IMF growth gloom and poor data in manufacturing send FTSE lower
UK shares fell for a second session yesterday, dented by a wary view of Europe’s debt troubles and concerns that gloomy global economic data bodes ill for the upcoming corporate earnings season.
Data showed manufacturing output shrank more than expected in August and exports fell steeply, pointing to deterioration both in the domestic and the global economy.
The International Monetary Fund forecast that the UK economy would contract 0.4 per cent this year versus growth of 0.2 per cent expected in July, and combined this with a more downbeat view on global growth.
That backdrop exacerbated concerns about the third quarter earnings season, which kicks off with US aluminium giant Alcoa after the market close, along with fast food restaurant operator Yum Brands.
“People are getting cautious about the earnings season. I am quite bearish,” said Nick Xanders, who heads European equity strategy at broker BTIG.
“Tonight is going to tell you exactly which way we are going … Alcoa will tell you what’s going in terms of UK miners. Yum will be very interesting to see in terms of Chinese growth.”

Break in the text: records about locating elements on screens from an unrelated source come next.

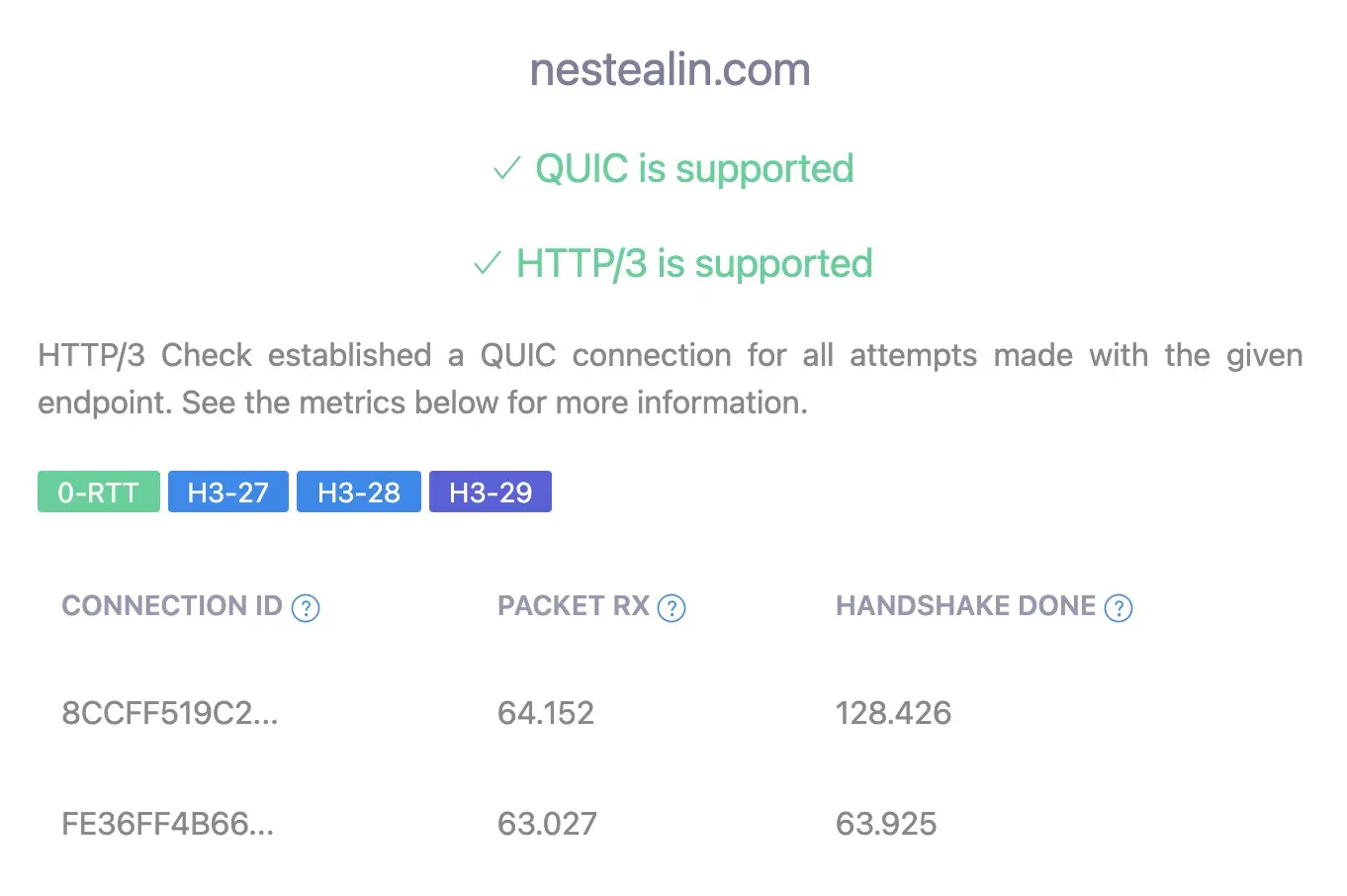Screen dimensions: 1347x896
Task: Click the QUIC is supported status text
Action: pos(694,169)
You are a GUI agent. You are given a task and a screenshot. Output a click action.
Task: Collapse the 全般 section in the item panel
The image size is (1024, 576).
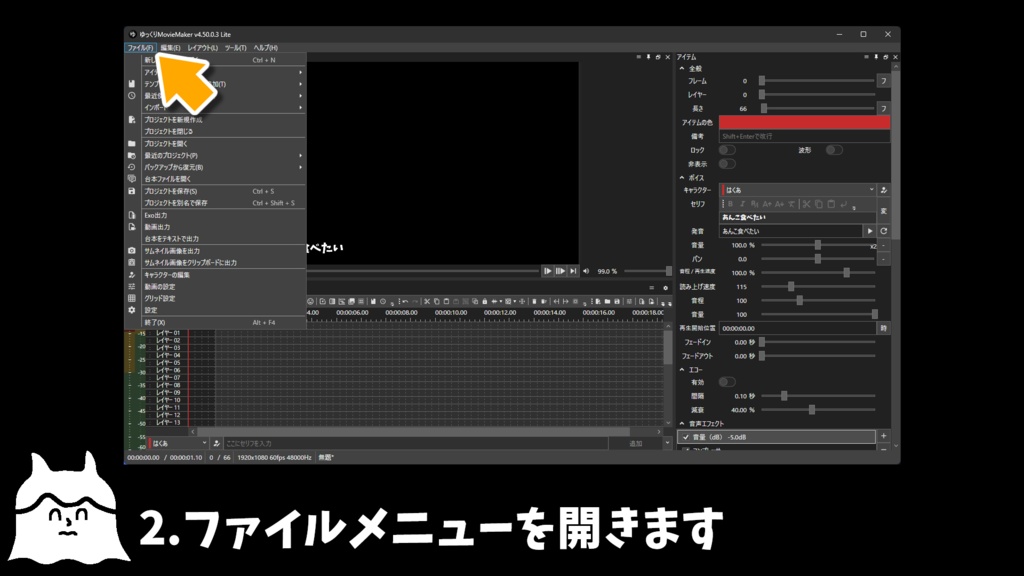pos(682,68)
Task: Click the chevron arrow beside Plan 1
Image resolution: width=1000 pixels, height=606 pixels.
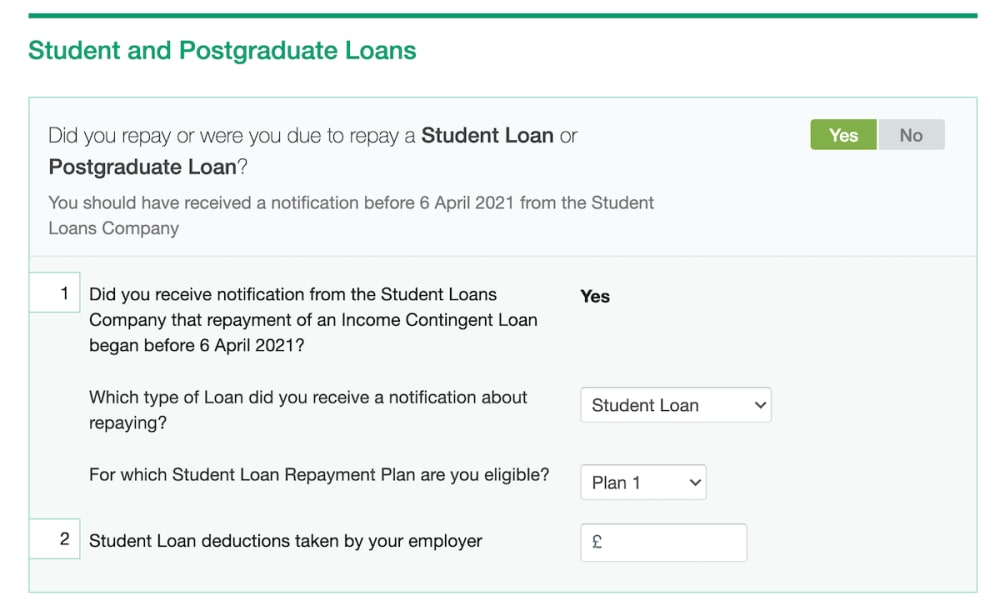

The FTSE 100 closed down 31.49 points, or 0.5 per cent, at 5,810.25 points, adding to a 0.5 per cent drop the previous session.
Mining stocks, particularly sensitive to economic news and a regular catalyst for the overall market direction, helped pare the FTSE’s losses for the day. Vedanta rose 2.1 per cent, while Rio Tinto put on 1.5 per cent and Evraz gained 1.1 per cent.
Concerns about the Eurozone remained in the spotlight, with Spanish bond yields edging higher as the country continued to drag its feet over a formal bailout request needed to kick-start a European Central Bank plan to ease the crisis through sovereign bond purchases.
After jumping some 700 points between early June and mid-September, the UK benchmark has stalled, trading in a relatively narrow 200 point range over the past month as the risks associated with the Eurozone, economic growth and earnings make investors reluctant to push it higher.
On individual stocks, analysts are starting to reconsider whether companies still look attractive after the summer rally, prompting a downgrade on Aggreko by HSBC and on Sage by Bank of America Merrill Lynch.
The shares dropped 3.4 per cent and 2.2 per cent respectively.
Marks & Spencer was the FTSE 100’s biggest riser, up 3.2 per cent, in the wake of a bullish outlook on the retail sector from JP Morgan Cazenove.
From a technical point of view, the market is not yet looking negative, with the 50-day moving average serving as a floor yesterday.
“Given we came off the trend line off the highs in September, the price action so far is a little bit disappointing. That said … above 5,800, I’d be tempted to give it the benefit of the doubt,” said Phil Roberts, technical strategist at Barclays.
Shares in BAE Systems trod water yesterday, closing around 0.3 per cent lower, ahead of today’s Takeover Panel deadline for its planned merger with French aerospace giant EADS. Talks among the firms and the various governments with interests in the tie-up were said to be continuing last night.